▶ [What to do]: Copy the records below word for word, keeping every line in its original order.

▶ [Given records]:
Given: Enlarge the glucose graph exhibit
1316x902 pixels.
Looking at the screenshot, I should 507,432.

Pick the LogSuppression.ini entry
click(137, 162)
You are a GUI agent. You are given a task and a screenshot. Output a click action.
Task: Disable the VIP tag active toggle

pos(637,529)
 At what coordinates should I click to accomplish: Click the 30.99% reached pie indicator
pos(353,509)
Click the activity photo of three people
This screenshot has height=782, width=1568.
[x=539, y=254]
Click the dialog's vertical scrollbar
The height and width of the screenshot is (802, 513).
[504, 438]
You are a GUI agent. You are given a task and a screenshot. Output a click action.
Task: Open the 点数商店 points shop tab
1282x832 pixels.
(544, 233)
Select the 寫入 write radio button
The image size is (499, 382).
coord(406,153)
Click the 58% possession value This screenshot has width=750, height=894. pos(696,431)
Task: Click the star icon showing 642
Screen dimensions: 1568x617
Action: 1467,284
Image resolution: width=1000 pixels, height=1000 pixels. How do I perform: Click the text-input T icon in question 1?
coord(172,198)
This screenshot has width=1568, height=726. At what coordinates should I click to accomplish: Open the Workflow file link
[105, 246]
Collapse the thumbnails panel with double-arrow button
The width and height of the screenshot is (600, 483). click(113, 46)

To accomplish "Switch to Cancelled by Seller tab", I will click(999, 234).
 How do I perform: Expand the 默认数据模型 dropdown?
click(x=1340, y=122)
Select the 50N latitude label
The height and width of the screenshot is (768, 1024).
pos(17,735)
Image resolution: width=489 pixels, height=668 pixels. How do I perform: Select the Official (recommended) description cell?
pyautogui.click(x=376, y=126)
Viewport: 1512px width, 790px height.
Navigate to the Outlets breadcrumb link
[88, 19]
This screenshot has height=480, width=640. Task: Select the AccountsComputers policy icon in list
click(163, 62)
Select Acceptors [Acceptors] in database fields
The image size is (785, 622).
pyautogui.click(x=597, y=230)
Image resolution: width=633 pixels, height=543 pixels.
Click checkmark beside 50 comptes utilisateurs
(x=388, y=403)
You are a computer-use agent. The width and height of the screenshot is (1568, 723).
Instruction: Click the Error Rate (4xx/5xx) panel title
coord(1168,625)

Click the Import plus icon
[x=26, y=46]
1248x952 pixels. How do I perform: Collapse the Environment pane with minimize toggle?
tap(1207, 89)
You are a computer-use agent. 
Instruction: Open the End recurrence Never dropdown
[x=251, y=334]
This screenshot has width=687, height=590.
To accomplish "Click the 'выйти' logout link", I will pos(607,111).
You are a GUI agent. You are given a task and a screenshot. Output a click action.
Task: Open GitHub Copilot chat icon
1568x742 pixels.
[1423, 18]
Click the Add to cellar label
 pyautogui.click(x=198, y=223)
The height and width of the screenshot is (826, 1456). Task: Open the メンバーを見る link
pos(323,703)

▶ [Finished task]:
Given: Enlarge the glucose graph exhibit
1316x902 pixels.
Looking at the screenshot, I should 507,432.

Pick the LogSuppression.ini entry
click(137, 162)
You are a GUI agent. You are given a task and a screenshot. Output a click action.
Task: Disable the VIP tag active toggle

pos(637,529)
 At what coordinates should I click to accomplish: Click the 30.99% reached pie indicator
pos(353,509)
Click the activity photo of three people
This screenshot has height=782, width=1568.
[x=539, y=254]
Click the dialog's vertical scrollbar
The height and width of the screenshot is (802, 513).
[504, 438]
You are a GUI agent. You are given a task and a screenshot. Output a click action.
Task: Open the 点数商店 points shop tab
1282x832 pixels.
(544, 233)
Select the 寫入 write radio button
The image size is (499, 382).
coord(406,153)
Click the 58% possession value This screenshot has width=750, height=894. pos(696,431)
Task: Click the star icon showing 642
Screen dimensions: 1568x617
Action: 1467,284
Image resolution: width=1000 pixels, height=1000 pixels. How do I perform: Click the text-input T icon in question 1?
coord(172,198)
This screenshot has width=1568, height=726. At what coordinates should I click to accomplish: Open the Workflow file link
[105, 246]
Collapse the thumbnails panel with double-arrow button
The width and height of the screenshot is (600, 483). click(113, 46)

To accomplish "Switch to Cancelled by Seller tab", I will click(999, 234).
 How do I perform: Expand the 默认数据模型 dropdown?
click(x=1340, y=122)
Select the 50N latitude label
The height and width of the screenshot is (768, 1024).
pos(17,735)
Image resolution: width=489 pixels, height=668 pixels. How do I perform: Select the Official (recommended) description cell?
pyautogui.click(x=376, y=126)
Viewport: 1512px width, 790px height.
Navigate to the Outlets breadcrumb link
[88, 19]
This screenshot has height=480, width=640. Task: Select the AccountsComputers policy icon in list
click(163, 62)
Select Acceptors [Acceptors] in database fields
The image size is (785, 622).
pyautogui.click(x=597, y=230)
Image resolution: width=633 pixels, height=543 pixels.
Click checkmark beside 50 comptes utilisateurs
(x=388, y=403)
You are a computer-use agent. The width and height of the screenshot is (1568, 723).
Instruction: Click the Error Rate (4xx/5xx) panel title
coord(1168,625)

Click the Import plus icon
[x=26, y=46]
1248x952 pixels. How do I perform: Collapse the Environment pane with minimize toggle?
tap(1207, 89)
You are a computer-use agent. 
Instruction: Open the End recurrence Never dropdown
[x=251, y=334]
This screenshot has width=687, height=590.
To accomplish "Click the 'выйти' logout link", I will pos(607,111).
You are a GUI agent. You are given a task and a screenshot. Output a click action.
Task: Open GitHub Copilot chat icon
1568x742 pixels.
[1423, 18]
Click the Add to cellar label
 pyautogui.click(x=198, y=223)
The height and width of the screenshot is (826, 1456). Task: Open the メンバーを見る link
pos(323,703)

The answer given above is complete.